One major reason for the diverse opposition is the deadly mix between assisted suicide and profit-driven managed health care. The cost of the lethal prescription generally used for assisted suicide is about $100. That’s far cheaper than the cost of treatment for most prolonged illnesses. The incentive to save money by denying treatment already poses a significant danger. Again and again, HMOs and managed care bureaucrats have overruled doctors’ treatment decisions, sometimes hastening patients’ deaths. This danger would be far greater if assisted suicide were legal. Denying patients access to life-sustaining treatments while offering them the “choice” of assisted suicide would subtly but coercively steer them toward death. While the proponents of legalization argue that it would guarantee choice, assisted suicide would actually result in deaths due to a lack of choice.

A 1998 study from Georgetown University’s Center for Clinical Bioethics underscores the link between profit-driven managed health care and assisted suicide.
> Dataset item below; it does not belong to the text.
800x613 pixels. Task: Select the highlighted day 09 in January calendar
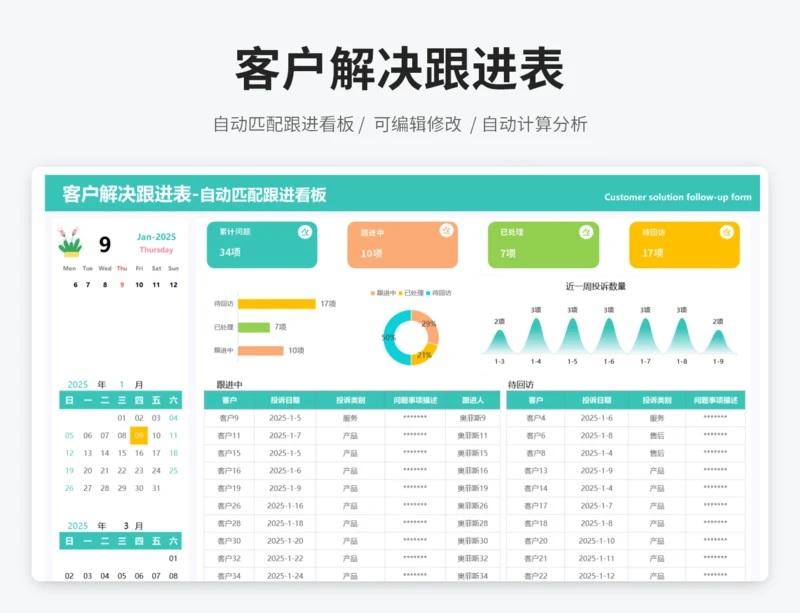click(x=139, y=435)
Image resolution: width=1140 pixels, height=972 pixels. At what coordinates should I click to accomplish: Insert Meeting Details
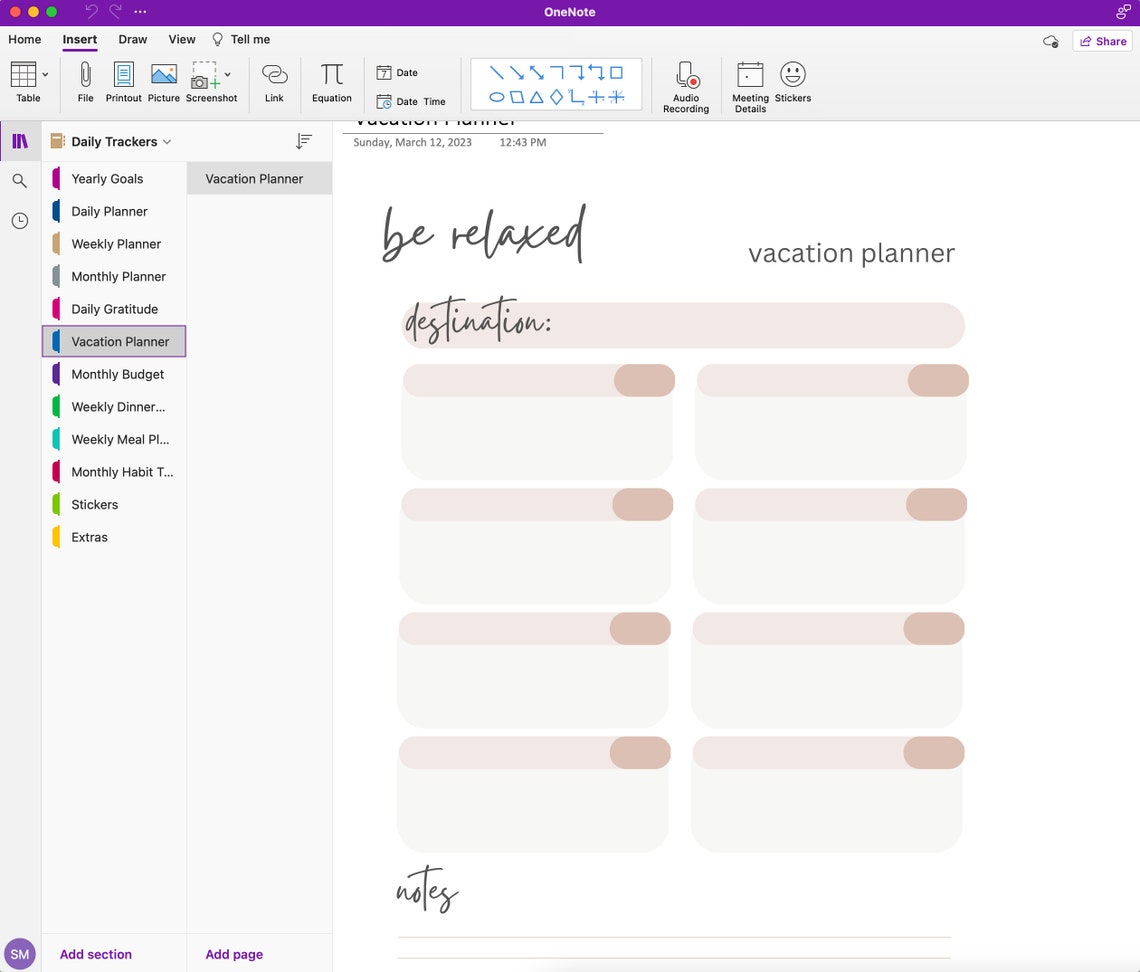[x=750, y=84]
The research found that the greater the cost-cutting pressure, the greater the willingness to prescribe lethal drugs, if such prescriptions were legal. The study called for “a sobering degree of caution in legalizing [assisted suicide] in a medical care environment that is characterized by increasing pressure on physicians to control the cost of care.”

Assisted suicide advocates tout the example of Oregon, which legalized the practice in 1997. But Oregon shines only if you don’t look too closely. Each year, Oregon publishes a statistical report that leaves out more than it reveals. In fact, several of these reports have admitted, “We cannot determine whether assisted suicide is being practiced outside the framework of the law.” The reports provide only general statistics, no details of individual cases. The statute gives the state neither the resources nor the authority to investigate violations. All of the information comes from doctors who prescribed the lethal drugs. Yet doctors who fail to report face no penalty. Autopsies are not required, so there’s no way to ascertain the person was terminally ill. The state has never reported on several prominent cases at variance with the law — these cases came to light only via the Oregon news media. Moreover, the state destroys the paperwork after each annual report, so it’s impossible to independently verify the conclusions. The Oregonian, the state’s major newspaper, complained in 2005 that the law’s reporting system “seems rigged to avoid finding” the answers. Yet the California bill contains the same serious flaws as the Oregon statute on which it is modeled.

The bill’s absence of genuine oversight and its weak penalties will allow it to be stretched, as has occurred in the Netherlands. Over the past 25 years, the Dutch approach to “death with dignity” for people with terminal illness has expanded into full-blown euthanasia (lethal injections administered by doctors) for people with chronic illness, people with mental health distress, and even depressed teenagers and infants with disabilities.

We should reject this bill as bad medicine for California.

MARILYN GOLDEN is a policy analyst for the Disability Rights Education and Defense Fund in Berkeley. She wrote this article for the Mercury News.